Work required —
Whenever the word "computer" turns up in a line below, that line should be copied.

Material supplied —
● ● ● ● ● ● ●

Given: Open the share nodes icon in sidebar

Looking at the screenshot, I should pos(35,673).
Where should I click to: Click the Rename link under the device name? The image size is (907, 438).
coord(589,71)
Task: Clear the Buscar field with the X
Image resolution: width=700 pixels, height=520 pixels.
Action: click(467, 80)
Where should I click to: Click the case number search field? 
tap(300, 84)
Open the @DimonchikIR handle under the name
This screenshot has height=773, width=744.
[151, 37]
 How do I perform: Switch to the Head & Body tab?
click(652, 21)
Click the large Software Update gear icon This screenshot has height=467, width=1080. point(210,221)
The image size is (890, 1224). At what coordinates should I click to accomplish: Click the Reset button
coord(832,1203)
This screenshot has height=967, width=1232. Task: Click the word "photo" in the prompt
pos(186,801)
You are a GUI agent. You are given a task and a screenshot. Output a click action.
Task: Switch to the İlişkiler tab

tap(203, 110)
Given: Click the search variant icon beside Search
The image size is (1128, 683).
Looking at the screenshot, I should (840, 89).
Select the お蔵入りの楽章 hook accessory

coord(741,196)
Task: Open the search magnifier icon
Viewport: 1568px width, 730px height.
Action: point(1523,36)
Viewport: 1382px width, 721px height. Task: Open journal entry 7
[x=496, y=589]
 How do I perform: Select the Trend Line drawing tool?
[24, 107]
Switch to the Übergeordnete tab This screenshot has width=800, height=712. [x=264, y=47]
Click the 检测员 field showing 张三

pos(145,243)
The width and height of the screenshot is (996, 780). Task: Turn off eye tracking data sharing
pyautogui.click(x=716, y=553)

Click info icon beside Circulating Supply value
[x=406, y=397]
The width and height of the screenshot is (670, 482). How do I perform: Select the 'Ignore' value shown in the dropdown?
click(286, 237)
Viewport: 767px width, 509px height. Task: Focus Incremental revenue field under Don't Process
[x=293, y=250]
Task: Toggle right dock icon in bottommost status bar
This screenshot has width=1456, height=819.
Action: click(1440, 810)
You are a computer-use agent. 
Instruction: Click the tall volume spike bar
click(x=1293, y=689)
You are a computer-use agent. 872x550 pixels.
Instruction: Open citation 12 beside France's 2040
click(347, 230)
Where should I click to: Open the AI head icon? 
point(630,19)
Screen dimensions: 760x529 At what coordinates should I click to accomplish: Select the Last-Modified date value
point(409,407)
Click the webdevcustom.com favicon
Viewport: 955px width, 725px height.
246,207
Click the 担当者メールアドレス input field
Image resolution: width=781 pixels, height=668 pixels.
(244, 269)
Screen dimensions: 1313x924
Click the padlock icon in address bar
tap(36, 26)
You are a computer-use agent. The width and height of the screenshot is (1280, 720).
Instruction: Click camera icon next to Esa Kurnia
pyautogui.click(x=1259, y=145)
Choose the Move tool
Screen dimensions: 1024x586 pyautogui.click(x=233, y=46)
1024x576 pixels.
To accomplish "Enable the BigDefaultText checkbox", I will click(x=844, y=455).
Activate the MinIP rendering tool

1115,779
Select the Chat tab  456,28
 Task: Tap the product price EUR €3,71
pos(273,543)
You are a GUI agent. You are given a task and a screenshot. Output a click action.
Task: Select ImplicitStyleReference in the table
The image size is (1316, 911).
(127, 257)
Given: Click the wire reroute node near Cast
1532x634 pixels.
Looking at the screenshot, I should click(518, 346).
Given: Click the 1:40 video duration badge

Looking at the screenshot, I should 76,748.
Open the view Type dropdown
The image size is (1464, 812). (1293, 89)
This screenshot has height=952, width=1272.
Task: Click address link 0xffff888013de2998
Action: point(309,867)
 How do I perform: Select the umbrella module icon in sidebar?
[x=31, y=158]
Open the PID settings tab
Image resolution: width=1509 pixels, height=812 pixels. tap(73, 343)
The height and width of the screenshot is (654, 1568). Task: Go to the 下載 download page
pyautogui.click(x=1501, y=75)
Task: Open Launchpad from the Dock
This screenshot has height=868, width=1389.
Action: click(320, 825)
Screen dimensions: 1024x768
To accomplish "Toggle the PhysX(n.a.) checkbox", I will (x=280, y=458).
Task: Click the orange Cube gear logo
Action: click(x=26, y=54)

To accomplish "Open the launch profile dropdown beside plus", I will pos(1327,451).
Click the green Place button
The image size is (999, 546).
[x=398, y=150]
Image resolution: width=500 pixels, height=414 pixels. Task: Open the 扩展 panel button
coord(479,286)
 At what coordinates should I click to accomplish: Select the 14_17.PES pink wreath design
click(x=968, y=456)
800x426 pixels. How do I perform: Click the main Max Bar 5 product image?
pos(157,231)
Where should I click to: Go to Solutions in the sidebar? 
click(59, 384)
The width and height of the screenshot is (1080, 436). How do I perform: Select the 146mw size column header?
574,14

● ● ● ● ● ● ●

Your solution —
You are a computer-use agent. 
You are a computer-use agent. 872x550 pixels.
You are a computer-use agent. The width and height of the screenshot is (1280, 720).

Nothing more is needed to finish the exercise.